The last two posts in this series have been about getting a data science analysis quickly up and running, and then circling back to improve it or understand the patterns I find, for example, which algorithms are working best and why. The upshot was a better handle on my workflow, but I’m left with a lot of free parameters of my algorithms to tune, and messing around with my workflow often leads to spaghetti code that becomes less and less understandable/easy to experiment with as I go. Enter the scikit-learn Pipeline and GridSearchCV objects: two tools that effectively allow me to pour gasoline on my data science fire, tightening up the code and doing parameter scans in just a few lines of code.

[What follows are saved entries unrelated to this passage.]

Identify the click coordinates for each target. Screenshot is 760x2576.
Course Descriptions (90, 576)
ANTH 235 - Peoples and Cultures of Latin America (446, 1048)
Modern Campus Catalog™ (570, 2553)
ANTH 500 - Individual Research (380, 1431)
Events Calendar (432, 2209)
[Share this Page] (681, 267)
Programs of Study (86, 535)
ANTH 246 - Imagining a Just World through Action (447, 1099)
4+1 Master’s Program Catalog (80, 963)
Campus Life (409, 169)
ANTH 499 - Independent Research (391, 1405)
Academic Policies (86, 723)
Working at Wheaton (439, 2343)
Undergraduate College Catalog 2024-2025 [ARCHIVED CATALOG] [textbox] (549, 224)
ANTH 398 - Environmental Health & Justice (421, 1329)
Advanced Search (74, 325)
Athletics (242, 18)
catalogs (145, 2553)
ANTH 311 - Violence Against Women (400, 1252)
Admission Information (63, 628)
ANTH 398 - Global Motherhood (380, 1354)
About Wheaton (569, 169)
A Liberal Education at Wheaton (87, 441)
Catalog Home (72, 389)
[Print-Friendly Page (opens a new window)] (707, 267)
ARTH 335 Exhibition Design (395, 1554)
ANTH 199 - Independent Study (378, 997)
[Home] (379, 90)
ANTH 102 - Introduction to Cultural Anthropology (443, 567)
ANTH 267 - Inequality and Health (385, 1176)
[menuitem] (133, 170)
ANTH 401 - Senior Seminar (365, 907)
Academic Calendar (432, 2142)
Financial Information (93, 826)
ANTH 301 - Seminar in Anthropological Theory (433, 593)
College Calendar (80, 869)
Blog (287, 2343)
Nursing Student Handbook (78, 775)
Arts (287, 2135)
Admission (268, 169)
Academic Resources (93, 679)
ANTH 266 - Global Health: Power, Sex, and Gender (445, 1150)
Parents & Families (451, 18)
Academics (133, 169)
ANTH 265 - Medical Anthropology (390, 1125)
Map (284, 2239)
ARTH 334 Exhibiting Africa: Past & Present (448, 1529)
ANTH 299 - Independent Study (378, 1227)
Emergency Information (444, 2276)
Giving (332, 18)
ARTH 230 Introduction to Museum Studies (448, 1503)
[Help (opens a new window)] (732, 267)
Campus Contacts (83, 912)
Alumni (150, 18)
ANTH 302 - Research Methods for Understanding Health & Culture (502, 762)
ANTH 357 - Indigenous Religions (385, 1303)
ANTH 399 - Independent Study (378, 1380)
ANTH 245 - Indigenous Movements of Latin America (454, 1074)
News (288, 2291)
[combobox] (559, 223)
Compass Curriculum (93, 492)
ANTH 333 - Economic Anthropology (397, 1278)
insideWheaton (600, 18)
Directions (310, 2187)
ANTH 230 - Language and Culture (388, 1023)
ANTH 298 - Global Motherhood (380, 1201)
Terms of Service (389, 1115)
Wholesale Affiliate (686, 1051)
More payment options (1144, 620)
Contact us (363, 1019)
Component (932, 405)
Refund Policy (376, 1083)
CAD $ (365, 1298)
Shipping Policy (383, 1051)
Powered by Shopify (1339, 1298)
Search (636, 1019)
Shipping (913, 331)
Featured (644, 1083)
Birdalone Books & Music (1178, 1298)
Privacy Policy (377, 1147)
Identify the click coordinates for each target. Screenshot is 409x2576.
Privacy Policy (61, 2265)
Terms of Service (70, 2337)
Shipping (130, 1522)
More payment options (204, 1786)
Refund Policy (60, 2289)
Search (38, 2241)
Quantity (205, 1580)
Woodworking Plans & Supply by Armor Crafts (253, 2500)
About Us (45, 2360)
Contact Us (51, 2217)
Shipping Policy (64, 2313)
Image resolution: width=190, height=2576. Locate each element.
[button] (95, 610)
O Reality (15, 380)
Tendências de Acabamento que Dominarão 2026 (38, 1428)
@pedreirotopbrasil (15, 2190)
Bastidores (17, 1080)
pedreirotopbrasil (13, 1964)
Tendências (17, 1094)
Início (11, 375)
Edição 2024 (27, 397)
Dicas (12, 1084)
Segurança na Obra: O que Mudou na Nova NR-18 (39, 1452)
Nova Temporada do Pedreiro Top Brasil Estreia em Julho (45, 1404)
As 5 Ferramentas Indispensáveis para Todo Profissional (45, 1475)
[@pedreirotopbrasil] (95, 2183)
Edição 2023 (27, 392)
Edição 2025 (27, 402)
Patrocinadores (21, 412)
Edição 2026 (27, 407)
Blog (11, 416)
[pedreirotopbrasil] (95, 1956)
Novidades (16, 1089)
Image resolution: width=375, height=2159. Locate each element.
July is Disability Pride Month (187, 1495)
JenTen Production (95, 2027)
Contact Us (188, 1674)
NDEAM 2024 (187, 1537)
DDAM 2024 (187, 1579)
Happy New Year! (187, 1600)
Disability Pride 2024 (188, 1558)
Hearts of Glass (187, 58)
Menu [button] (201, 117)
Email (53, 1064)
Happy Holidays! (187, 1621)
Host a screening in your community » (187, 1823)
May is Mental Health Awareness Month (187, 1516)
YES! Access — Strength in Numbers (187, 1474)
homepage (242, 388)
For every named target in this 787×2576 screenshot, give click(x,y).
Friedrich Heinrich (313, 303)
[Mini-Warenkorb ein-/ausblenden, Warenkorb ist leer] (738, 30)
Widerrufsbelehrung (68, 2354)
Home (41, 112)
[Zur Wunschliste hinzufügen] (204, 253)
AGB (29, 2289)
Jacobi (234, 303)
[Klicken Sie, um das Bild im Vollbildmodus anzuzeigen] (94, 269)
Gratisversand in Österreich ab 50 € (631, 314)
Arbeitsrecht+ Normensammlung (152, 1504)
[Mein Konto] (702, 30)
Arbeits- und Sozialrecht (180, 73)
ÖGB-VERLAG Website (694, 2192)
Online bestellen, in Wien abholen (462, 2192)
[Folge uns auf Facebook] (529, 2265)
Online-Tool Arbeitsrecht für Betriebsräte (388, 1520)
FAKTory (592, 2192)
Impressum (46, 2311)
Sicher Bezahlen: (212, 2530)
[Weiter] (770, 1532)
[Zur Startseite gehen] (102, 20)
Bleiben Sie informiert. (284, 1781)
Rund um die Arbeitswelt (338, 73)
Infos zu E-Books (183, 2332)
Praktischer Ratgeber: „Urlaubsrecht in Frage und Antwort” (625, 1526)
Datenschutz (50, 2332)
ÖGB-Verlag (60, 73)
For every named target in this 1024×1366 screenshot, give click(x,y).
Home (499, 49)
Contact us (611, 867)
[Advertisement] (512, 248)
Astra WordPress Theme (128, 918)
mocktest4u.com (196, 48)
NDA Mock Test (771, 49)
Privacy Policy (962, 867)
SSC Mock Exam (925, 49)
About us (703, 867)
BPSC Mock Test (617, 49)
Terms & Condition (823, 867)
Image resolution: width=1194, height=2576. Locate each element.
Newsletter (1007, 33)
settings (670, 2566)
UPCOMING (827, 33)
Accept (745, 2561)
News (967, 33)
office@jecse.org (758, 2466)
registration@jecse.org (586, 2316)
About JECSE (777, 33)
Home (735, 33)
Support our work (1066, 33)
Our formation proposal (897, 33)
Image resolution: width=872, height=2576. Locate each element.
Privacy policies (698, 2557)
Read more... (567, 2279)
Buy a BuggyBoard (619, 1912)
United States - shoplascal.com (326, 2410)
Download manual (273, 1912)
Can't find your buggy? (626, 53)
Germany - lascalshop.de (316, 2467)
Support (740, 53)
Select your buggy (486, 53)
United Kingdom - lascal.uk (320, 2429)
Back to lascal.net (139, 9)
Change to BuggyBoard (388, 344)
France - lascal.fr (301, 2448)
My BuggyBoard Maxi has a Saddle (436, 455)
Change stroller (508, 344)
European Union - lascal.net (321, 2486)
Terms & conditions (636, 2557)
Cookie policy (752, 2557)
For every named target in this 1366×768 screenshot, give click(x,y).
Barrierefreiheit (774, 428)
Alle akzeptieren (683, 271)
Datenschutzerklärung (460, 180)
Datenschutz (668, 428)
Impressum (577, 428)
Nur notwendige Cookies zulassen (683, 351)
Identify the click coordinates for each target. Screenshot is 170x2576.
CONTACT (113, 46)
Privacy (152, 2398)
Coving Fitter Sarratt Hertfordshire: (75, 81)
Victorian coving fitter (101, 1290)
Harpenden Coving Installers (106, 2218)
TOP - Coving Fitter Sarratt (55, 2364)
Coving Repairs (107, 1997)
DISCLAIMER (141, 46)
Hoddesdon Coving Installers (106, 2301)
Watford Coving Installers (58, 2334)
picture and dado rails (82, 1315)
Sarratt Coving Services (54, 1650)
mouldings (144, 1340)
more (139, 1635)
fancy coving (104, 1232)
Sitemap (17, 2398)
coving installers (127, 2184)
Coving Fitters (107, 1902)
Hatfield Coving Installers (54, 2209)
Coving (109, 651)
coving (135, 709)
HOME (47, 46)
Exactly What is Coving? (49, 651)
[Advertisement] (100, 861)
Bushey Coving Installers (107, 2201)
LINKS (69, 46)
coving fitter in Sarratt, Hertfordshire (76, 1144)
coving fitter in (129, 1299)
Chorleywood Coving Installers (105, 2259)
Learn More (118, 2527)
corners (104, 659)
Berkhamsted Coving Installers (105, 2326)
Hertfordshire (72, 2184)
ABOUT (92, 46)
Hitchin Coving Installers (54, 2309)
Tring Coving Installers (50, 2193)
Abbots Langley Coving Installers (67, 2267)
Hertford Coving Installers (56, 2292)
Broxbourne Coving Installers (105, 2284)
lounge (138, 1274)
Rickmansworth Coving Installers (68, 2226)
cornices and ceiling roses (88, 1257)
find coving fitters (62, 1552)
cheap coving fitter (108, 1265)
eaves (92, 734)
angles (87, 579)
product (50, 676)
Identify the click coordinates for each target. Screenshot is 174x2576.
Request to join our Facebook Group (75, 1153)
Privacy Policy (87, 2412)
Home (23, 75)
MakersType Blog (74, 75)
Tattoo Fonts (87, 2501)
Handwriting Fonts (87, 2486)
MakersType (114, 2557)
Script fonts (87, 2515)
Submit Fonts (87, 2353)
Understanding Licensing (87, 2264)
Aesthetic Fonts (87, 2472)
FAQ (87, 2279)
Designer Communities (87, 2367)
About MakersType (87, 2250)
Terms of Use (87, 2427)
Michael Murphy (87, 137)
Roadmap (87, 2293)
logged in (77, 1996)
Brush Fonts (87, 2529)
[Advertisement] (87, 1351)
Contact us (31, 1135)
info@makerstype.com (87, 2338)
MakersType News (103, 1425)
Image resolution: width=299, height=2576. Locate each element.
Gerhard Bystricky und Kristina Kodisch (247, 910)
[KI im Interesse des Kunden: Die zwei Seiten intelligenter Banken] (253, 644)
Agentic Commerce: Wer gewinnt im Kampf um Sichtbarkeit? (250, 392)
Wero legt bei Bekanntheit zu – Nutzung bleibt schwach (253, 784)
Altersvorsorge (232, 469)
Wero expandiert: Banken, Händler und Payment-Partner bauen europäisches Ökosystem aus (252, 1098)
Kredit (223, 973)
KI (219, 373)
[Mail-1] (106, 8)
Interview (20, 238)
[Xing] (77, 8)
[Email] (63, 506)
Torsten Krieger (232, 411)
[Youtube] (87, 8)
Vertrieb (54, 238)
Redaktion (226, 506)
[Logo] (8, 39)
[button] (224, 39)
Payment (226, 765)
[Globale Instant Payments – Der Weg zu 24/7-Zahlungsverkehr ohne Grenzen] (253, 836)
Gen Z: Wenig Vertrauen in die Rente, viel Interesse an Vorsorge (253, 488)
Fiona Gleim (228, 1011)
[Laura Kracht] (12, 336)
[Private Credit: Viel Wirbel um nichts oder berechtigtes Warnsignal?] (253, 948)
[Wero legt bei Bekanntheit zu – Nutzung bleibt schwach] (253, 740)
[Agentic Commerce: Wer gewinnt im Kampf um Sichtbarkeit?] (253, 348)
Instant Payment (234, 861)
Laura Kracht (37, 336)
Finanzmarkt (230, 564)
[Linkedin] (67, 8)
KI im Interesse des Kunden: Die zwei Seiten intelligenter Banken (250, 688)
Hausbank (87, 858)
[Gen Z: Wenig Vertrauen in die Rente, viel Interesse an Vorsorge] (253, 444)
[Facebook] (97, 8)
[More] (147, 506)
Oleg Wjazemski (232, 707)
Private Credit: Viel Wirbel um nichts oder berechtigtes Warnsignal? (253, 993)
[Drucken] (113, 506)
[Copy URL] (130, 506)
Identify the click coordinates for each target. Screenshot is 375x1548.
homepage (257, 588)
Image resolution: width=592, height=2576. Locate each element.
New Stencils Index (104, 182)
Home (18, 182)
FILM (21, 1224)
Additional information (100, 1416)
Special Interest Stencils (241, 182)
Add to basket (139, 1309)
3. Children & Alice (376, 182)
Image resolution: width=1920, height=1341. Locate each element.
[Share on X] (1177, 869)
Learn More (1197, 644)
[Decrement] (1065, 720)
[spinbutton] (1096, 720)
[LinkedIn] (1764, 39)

First up is Pipeline. There are a number of tools that I’ve chained together to get where I am now, like SelectKBest and RandomForestClassifier. After selecting the 100 best features, the natural next step is to run my random forest again to see if it does a little better with fewer features. In this case, I have SelectKBest doing selection, with the output of that process going straight into a classifier. Pipeline packages the transformation step of SelectKBest with the estimation step of RandomForestClassifier into a coherent workflow.
Why might I want to use Pipeline instead of keeping the steps separate?
- It makes code more readable (or, if you like, it makes the intent of the code clearer).
- I don’t have to worry about keeping track data during intermediate steps, for example between transforming and estimating.
- It makes it trivial to move ordering of the pipeline pieces, or to swap pieces in and out.
- It allows you to do GridSearchCV on your workflow
This last point is, in my opinion, the most important. I will get to that point very soon, but first I’ll get a Pipeline up and running that does SelectKBest followed by RandomForestClassifier.
I make a list of steps, each of which is a transformer (like SelectKBest) or, for the last one in the list, an estimator (RandomForestClassifier), and then turn that list into a Pipeline. Then the Pipeline is a single coherent workflow, with the transformed data from SelectKBest being seamlessly passed along the RandomForestClassifier. Depending on exactly what I want to do in a given case, I could have many transformers strung together, with or without an estimator at the end.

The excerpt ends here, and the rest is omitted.